My attraction to the post I read about John Hughes is about the writing–not the writing in the post, but the writing she writes about. A young teen writes to John Hughes about how misunderstood she is, about how his movies captured how she feels. And he writes back. Not at first, but she keeps at it.
I love the fact that she wrote him in the first place. I love the fact that she then wrote him back to complain that he sent her a form letter after her first letter. And I love the fact that they became pen pals.

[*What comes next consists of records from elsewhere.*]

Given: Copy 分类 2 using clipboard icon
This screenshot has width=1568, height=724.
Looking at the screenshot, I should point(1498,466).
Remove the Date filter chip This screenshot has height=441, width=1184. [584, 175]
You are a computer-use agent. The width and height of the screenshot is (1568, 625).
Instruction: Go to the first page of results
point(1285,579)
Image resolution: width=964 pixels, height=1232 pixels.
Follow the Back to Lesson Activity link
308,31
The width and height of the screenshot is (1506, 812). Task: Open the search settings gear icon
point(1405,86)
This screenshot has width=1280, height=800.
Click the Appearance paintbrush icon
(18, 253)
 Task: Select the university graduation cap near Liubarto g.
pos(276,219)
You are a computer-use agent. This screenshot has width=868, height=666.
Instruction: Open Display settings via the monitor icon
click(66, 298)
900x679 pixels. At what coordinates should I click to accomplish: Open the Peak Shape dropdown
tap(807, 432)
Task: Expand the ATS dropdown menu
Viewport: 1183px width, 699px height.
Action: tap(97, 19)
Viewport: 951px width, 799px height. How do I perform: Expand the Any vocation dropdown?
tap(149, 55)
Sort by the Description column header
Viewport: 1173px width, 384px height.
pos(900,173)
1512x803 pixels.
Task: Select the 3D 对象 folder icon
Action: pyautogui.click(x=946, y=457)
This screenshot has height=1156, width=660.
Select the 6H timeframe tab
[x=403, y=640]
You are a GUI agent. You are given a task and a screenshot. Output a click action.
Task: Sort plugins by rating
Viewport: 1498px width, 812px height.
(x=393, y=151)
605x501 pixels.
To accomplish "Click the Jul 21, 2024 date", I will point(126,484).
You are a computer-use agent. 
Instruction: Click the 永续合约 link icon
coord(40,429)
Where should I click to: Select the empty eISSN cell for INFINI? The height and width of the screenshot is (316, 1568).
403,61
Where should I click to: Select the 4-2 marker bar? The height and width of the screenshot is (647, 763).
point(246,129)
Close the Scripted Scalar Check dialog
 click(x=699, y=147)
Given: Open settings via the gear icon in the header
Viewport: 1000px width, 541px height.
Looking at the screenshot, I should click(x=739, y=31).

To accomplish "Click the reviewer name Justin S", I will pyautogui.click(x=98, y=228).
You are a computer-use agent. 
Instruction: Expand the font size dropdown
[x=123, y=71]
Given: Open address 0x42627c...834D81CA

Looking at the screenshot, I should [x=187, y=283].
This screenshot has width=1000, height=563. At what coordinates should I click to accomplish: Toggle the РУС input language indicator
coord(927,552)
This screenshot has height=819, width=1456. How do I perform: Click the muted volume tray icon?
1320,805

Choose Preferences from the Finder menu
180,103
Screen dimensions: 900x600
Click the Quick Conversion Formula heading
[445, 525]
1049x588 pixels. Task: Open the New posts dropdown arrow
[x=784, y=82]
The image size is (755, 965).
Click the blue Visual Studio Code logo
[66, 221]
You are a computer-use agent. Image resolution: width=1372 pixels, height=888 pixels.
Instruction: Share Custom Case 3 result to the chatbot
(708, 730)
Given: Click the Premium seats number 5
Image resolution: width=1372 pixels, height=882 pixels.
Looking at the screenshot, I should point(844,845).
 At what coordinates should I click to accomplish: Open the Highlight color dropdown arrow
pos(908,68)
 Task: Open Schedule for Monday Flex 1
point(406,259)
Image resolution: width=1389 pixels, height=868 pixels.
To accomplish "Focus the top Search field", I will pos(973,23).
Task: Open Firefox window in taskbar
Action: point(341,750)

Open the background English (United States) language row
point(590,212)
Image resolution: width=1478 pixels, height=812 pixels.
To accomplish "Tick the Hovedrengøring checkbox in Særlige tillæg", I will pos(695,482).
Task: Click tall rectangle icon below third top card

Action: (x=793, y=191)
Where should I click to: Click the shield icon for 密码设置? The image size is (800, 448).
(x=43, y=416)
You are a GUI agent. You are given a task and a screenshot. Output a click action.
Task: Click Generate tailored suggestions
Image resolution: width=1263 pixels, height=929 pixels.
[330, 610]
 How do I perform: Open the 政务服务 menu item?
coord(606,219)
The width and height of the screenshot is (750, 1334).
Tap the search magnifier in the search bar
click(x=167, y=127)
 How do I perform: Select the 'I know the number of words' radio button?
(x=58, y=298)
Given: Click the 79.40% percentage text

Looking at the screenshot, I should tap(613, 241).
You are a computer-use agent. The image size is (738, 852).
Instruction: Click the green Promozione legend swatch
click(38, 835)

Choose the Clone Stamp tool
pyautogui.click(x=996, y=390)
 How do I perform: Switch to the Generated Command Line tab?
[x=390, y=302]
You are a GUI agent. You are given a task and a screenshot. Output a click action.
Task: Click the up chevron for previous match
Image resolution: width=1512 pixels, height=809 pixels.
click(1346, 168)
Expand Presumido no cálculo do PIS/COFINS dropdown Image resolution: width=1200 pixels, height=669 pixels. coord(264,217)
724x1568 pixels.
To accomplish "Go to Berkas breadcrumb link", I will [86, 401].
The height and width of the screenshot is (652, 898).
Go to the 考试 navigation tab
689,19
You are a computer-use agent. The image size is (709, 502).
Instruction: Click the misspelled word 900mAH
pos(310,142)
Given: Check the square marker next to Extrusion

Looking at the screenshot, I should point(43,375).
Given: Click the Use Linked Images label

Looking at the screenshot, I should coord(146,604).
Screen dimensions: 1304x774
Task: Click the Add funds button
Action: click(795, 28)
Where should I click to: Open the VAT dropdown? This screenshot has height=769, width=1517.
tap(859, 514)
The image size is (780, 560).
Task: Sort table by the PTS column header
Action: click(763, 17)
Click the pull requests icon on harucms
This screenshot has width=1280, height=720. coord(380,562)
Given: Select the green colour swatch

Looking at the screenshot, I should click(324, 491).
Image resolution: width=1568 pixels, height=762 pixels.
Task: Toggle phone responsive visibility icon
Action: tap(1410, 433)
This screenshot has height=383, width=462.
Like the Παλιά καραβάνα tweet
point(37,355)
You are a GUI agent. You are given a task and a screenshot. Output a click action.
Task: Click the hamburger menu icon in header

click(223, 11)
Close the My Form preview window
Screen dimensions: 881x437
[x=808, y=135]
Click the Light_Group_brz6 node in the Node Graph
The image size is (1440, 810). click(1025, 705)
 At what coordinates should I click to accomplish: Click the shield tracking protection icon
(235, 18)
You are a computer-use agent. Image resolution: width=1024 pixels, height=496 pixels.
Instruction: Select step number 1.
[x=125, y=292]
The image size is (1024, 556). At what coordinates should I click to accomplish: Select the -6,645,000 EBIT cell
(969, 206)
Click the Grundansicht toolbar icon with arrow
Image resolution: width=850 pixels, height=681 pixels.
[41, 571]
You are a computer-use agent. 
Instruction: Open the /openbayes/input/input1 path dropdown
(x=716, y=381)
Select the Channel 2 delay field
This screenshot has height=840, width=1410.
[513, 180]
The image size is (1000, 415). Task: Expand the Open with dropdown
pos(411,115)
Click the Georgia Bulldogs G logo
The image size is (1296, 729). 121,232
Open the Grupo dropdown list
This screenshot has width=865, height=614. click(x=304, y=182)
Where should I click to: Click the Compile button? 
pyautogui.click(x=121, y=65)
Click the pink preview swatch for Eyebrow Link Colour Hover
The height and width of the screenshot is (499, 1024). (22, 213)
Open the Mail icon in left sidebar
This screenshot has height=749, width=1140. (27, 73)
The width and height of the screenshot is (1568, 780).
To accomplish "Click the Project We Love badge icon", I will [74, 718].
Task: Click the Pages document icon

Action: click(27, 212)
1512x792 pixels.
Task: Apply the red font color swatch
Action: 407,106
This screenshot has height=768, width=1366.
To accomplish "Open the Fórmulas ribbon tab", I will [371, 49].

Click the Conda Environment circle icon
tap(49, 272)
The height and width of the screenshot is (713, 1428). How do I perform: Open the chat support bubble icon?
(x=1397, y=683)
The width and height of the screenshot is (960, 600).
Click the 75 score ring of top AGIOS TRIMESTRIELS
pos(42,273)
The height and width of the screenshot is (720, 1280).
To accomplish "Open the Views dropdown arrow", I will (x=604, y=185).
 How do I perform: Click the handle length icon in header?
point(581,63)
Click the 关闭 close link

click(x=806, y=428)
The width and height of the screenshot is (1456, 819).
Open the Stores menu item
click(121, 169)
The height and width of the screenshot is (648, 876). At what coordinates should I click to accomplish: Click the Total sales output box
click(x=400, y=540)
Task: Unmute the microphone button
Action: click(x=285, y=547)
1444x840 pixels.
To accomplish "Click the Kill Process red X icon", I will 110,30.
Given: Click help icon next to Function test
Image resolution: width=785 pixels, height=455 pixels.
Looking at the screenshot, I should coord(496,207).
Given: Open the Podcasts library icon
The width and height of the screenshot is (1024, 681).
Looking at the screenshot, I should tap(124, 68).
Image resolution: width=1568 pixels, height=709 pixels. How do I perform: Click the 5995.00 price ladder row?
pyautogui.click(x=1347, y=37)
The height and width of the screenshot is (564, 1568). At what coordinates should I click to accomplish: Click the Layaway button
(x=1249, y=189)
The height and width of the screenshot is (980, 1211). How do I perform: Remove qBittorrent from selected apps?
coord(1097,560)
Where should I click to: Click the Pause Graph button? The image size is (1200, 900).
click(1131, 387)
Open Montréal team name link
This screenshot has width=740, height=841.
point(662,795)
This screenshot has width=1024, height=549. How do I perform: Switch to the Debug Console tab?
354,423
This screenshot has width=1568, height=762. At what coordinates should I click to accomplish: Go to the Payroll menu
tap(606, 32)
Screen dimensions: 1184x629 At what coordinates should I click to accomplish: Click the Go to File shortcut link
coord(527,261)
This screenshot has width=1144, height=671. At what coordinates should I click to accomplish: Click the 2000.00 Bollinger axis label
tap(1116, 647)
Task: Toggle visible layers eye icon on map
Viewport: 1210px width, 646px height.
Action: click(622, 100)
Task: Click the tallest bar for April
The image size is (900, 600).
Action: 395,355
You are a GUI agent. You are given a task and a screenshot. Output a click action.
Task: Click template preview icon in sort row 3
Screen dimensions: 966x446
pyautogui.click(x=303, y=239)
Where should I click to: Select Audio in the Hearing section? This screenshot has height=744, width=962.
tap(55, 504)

When I first met Mr Brilliant, I was so incredulous at how he would write to famous people AS IF THEY WERE REAL PEOPLE WHO WOULD RESPOND. He would call the White House Chef to ask about their gingerbread house icing recipe and get through to the chief honcho Chef himself. He would call writer William Gass AT HOME: “He’s very nice,” John said. “I called his house and just asked to talk with Mr Gass, and then without hesitation, I heard his wife say, “Bill, you have a phone call. He was very jovial.” He called former CIA director William Colby at home to talk about the politics of heroin in Southeast Asia. He talked to the janitor who cleaned up after Julius and Ethel Rosenberg were executed, to Judge Sirica who presided over the Watergate hearings ("We talked about boxing," John reports), and to Clyde Barrows' sister (of Bonnie and Clyde). Well, you get the picture. The list is long. Emma has learned well, writing to the U.K.-based writer of her favorite chapter books in first grade: "Why is there a pair of eyeglasses in every picture?" she asked, thrilled AND SCARED when the writer called her from England to respond.
I personally still have the handwritten letter I received from one Merrill Osmond.
Read the story of John Hughes. Then write a letter to someone who touches you, who captures something important to you–whether a painter or writer or actor or mom down the street or teacher. Keep writing to them, let them know.
I'm searching for Johnny Depp's address as we speak.